▶ **Work task**
Copy the data exactly as it appears, and do not include any pictures.

▶ **Supplied data**

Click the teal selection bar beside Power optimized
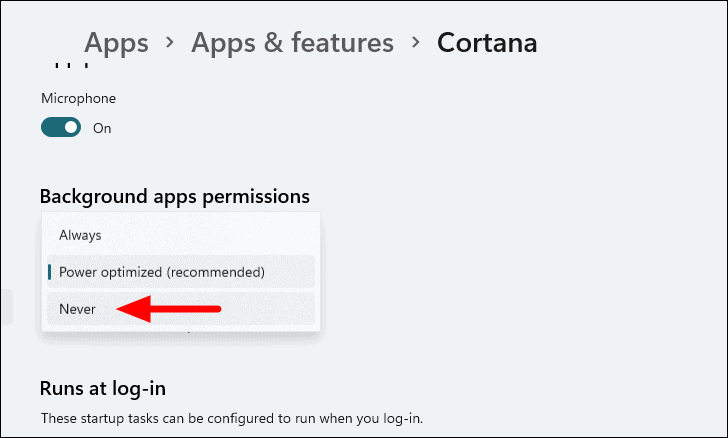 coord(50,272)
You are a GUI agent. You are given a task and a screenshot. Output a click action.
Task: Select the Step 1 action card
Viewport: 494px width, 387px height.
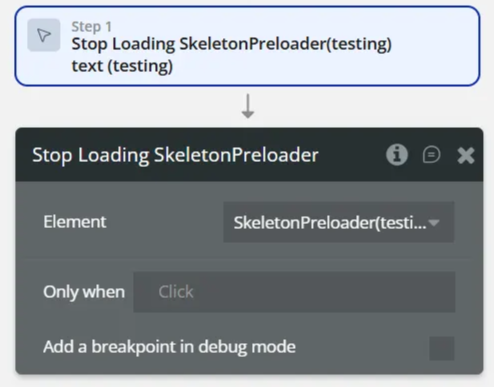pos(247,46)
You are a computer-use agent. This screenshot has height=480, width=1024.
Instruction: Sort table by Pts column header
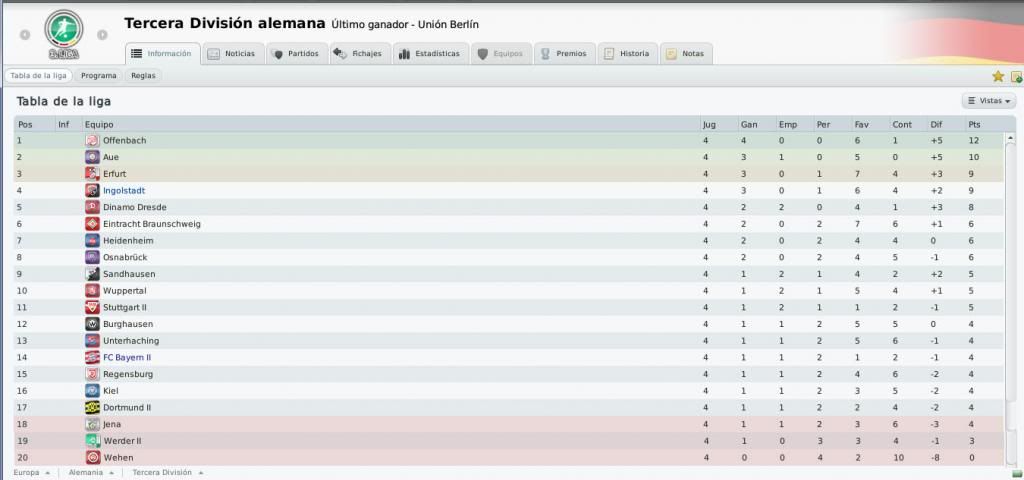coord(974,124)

▶ **Response area**
Click the teal selection bar beside Power optimized
 coord(50,272)
You are a GUI agent. You are given a task and a screenshot. Output a click action.
Task: Select the Step 1 action card
Viewport: 494px width, 387px height.
pos(247,46)
You are a computer-use agent. This screenshot has height=480, width=1024.
Instruction: Sort table by Pts column header
coord(974,124)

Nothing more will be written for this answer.